On Wed, Jul 03, 2024 at 06:52:41PM +0200, Phil Sutter wrote:
> Hi Jeremy,
>
> On Wed, Jul 03, 2024 at 05:02:04PM +0100, Jeremy Sowden wrote:
> > At the beginning of the year you committed 34f085b16073 ("Revert
> > "xshared: Print protocol numbers if --numeric was given""), which
> > reverts da8ecc62dd76 ("xshared: Print protocol numbers if --numeric was
> > given").
>
> I did this in response to nfbz#1729[1] which argued the names are more
> descriptive. This is obviously true and since commit b6196c7504d4d there
> is no real downside to printing the name if available anymore (--numeric
> still prevents calls to getprotobynumber()).
>
> Personally I don't mind that much about changing --list output as it is
> not well suited for parsing anyway.
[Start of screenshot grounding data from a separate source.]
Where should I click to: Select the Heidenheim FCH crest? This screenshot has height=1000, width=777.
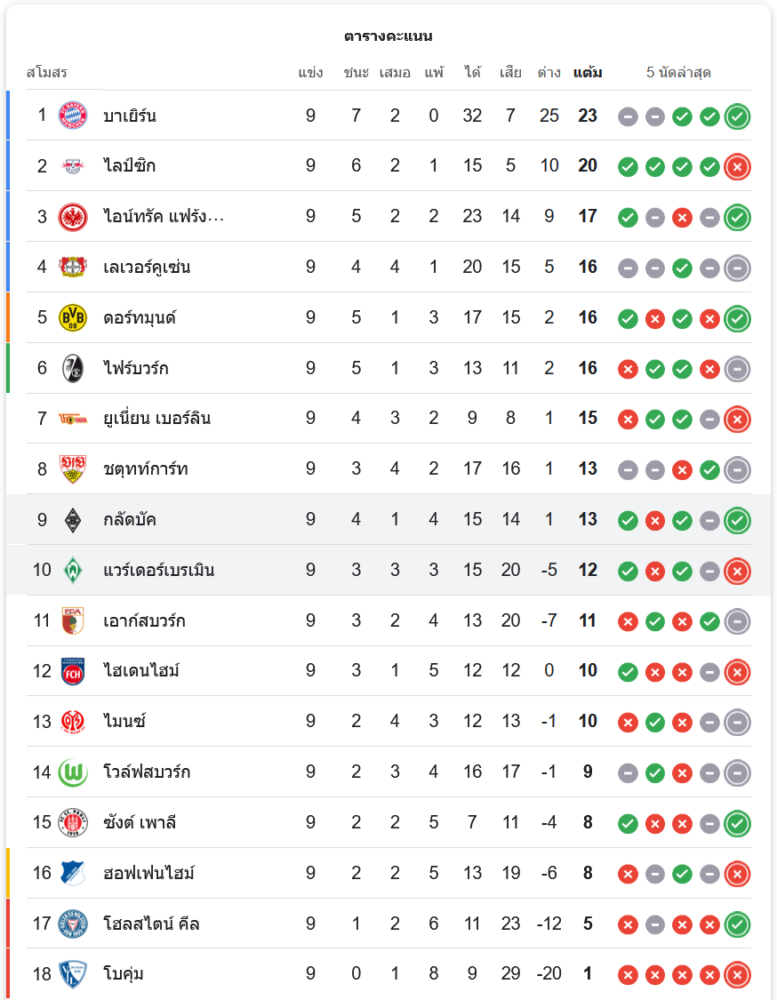[x=72, y=671]
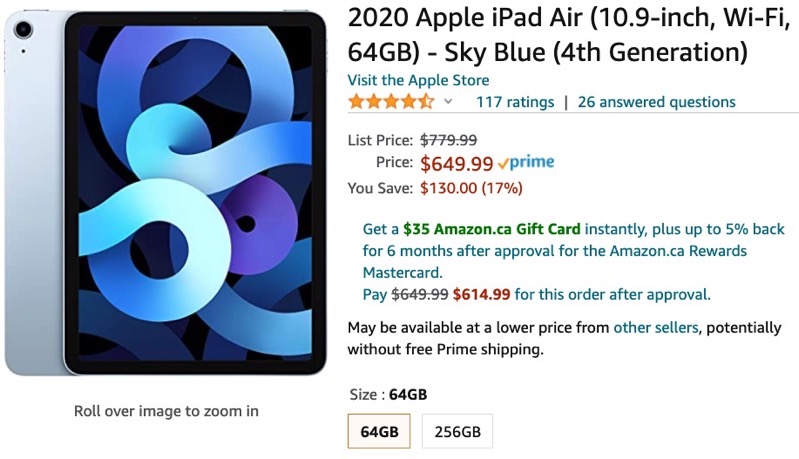
Task: Click the struck-through $779.99 list price
Action: (x=448, y=140)
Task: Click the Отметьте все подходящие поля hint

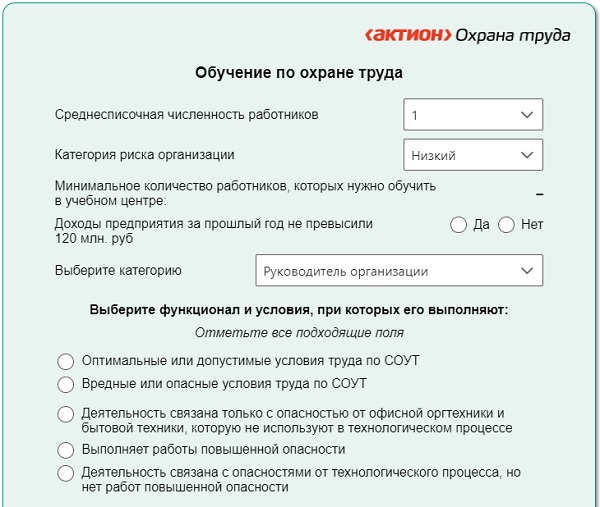Action: point(299,333)
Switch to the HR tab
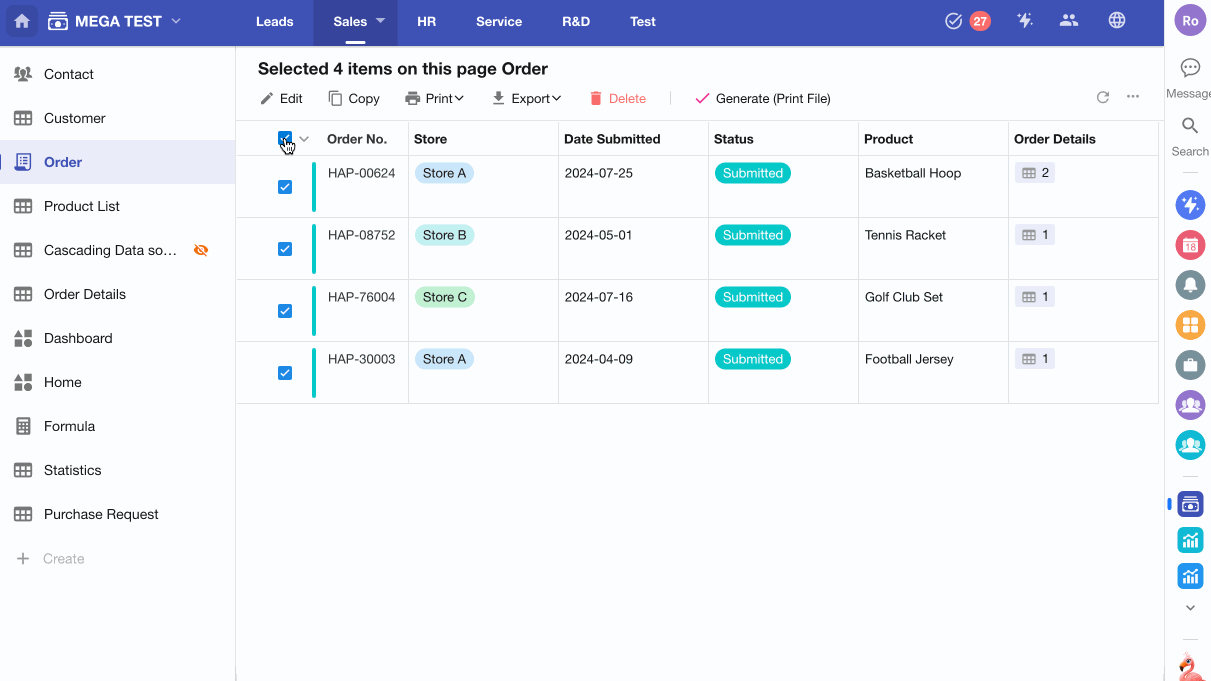Image resolution: width=1211 pixels, height=681 pixels. [426, 21]
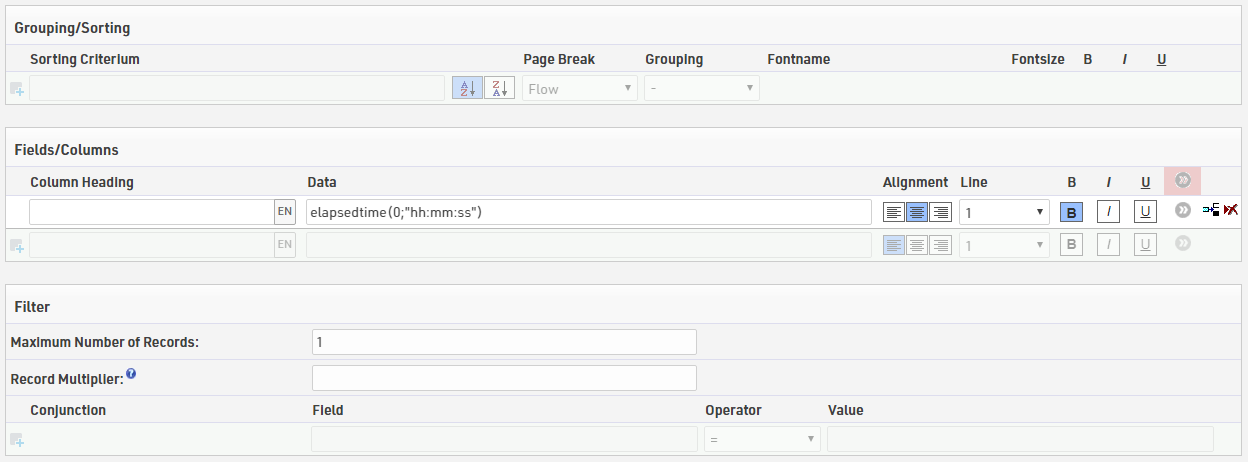Image resolution: width=1248 pixels, height=462 pixels.
Task: Click the ascending A-Z sort icon
Action: click(467, 88)
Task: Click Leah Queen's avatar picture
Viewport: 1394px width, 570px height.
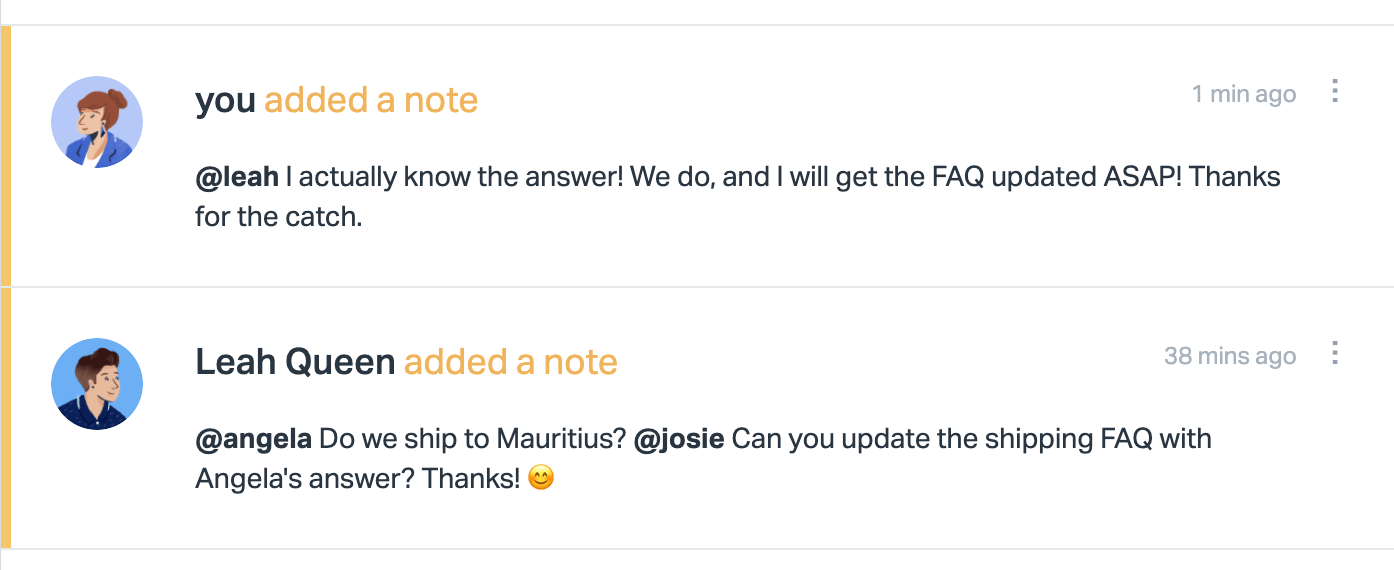Action: (x=97, y=384)
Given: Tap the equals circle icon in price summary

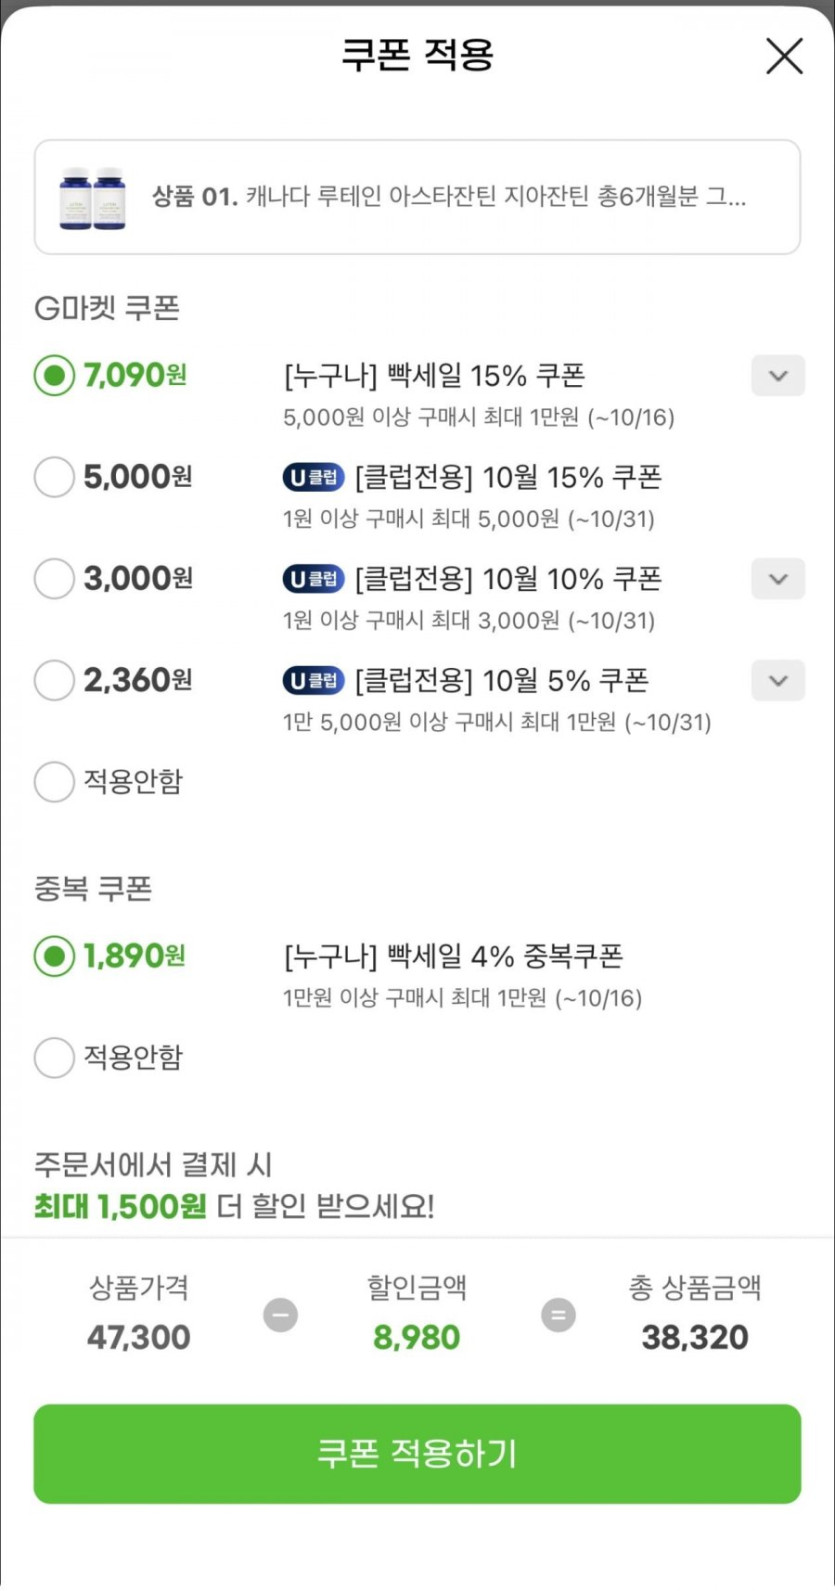Looking at the screenshot, I should click(x=558, y=1314).
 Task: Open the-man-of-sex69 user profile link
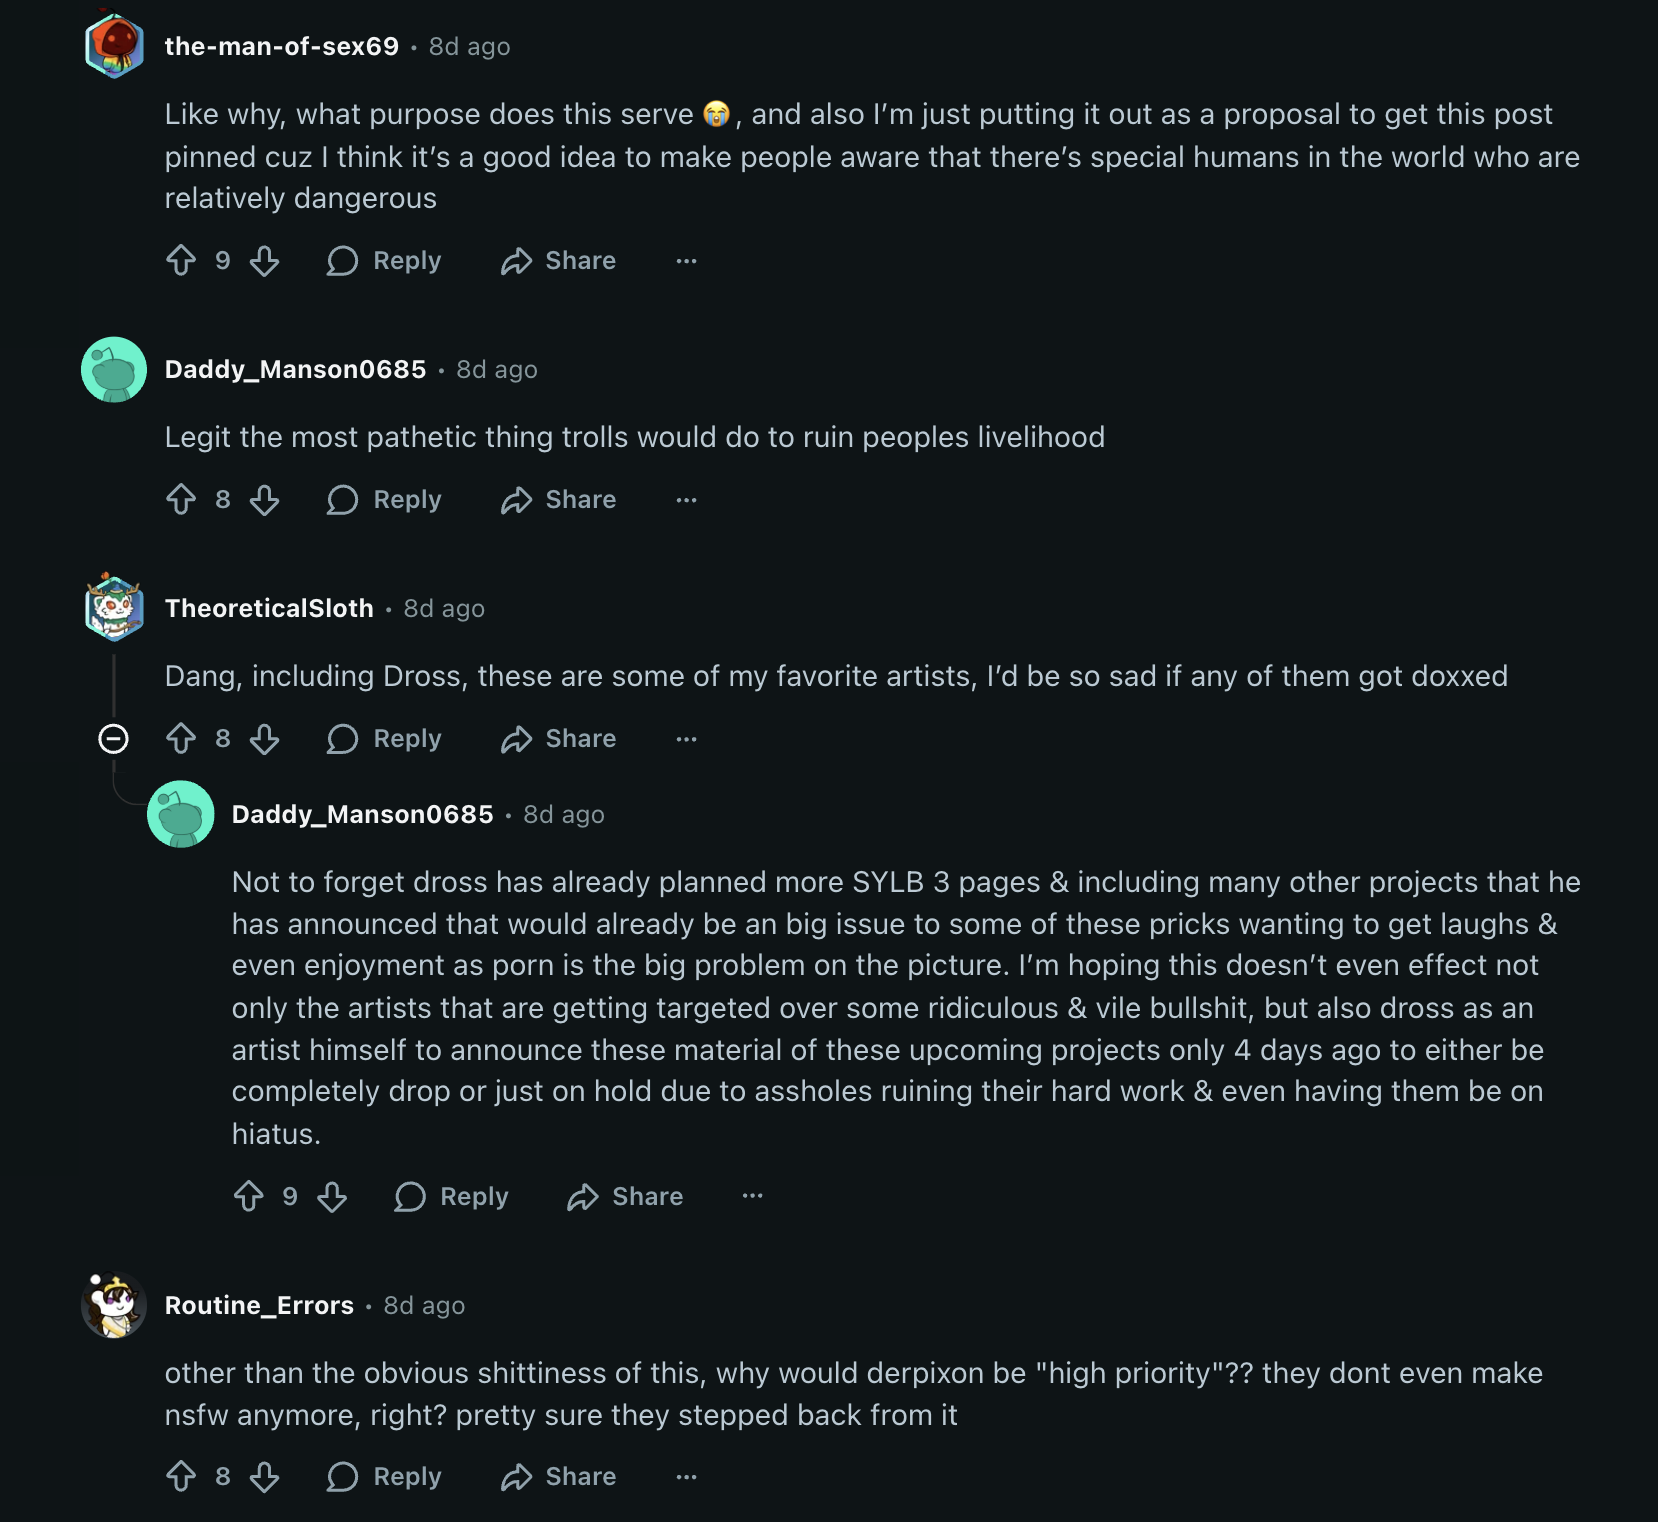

I assume most scripts use
> --list-rules or iptables-save output which wasn't affected by
> da8ecc62dd76. Of course I am aware of those that have to parse --list
> output for one or the other reason and their suffering. The only bright
> side here is that whoever had to adjust to da8ecc62dd76 will know how to
> adjust to 34f085b16073, too. Plus it's not a moving target as there are
> merely twelve names which remain in '-n -L' output.
>
> > In response to a Debian bug-report:
> >
> > https://bugs.debian.org/cgi-bin/bugreport.cgi?bug=1067733
> >
> > I applied the change to the iptables package and uploaded it. However,
> > this caused test failures in the Debian CI pipeline for firewalld
> > because its test-suite has been updated to expect the new numeric
> > protocol output. Michael Biebl, the firewalld Debian maintainer, (cc'ed
> > so he can correct me if I misquote him) raised a point which I think has
> > some merit. It is now eighteen months since 1.8.9 was released. One
> > imagines that the majority of iptables users, who presumably are not
> > building iptables directly from git, must, therefore, have adjusted to
> > the new output. Is it, then, worth it to revert this change and force
> > them to undo that work after what may have been a couple of years by the
> > time 1.8.11 comes out?
> >
> > What do you think?
>
> I think it's a mess and there's no clean way out. The current code is at
> least consistent between '-S' and '-L' output (iptables-save should not
> be "less numeric" than '-n -L'). If it helps, I can work with Eric to
> solve the problem for firewalld so Michael will have something to
> backport to fix it.
The firewalld testuite failures have been fixed [1]. The revert exposed
a bug in the testsuite normalization. It's not actually caused by the
revert of iptables da8ecc62dd76.
Michael could backport this to Sid.
[1]: https://github.com/firewalld/firewalld/pull/1360
> All in all I have not seen many complaints about this change, I expect
> few people scraping iptables output and only a fraction doing --list.
> In addition to that, I plan on soon having a 1.8.11 release (we're far
> ahead already to make backports a pain).
>
> What do you think?
I'm indifferent. As you say, there is no clean way out.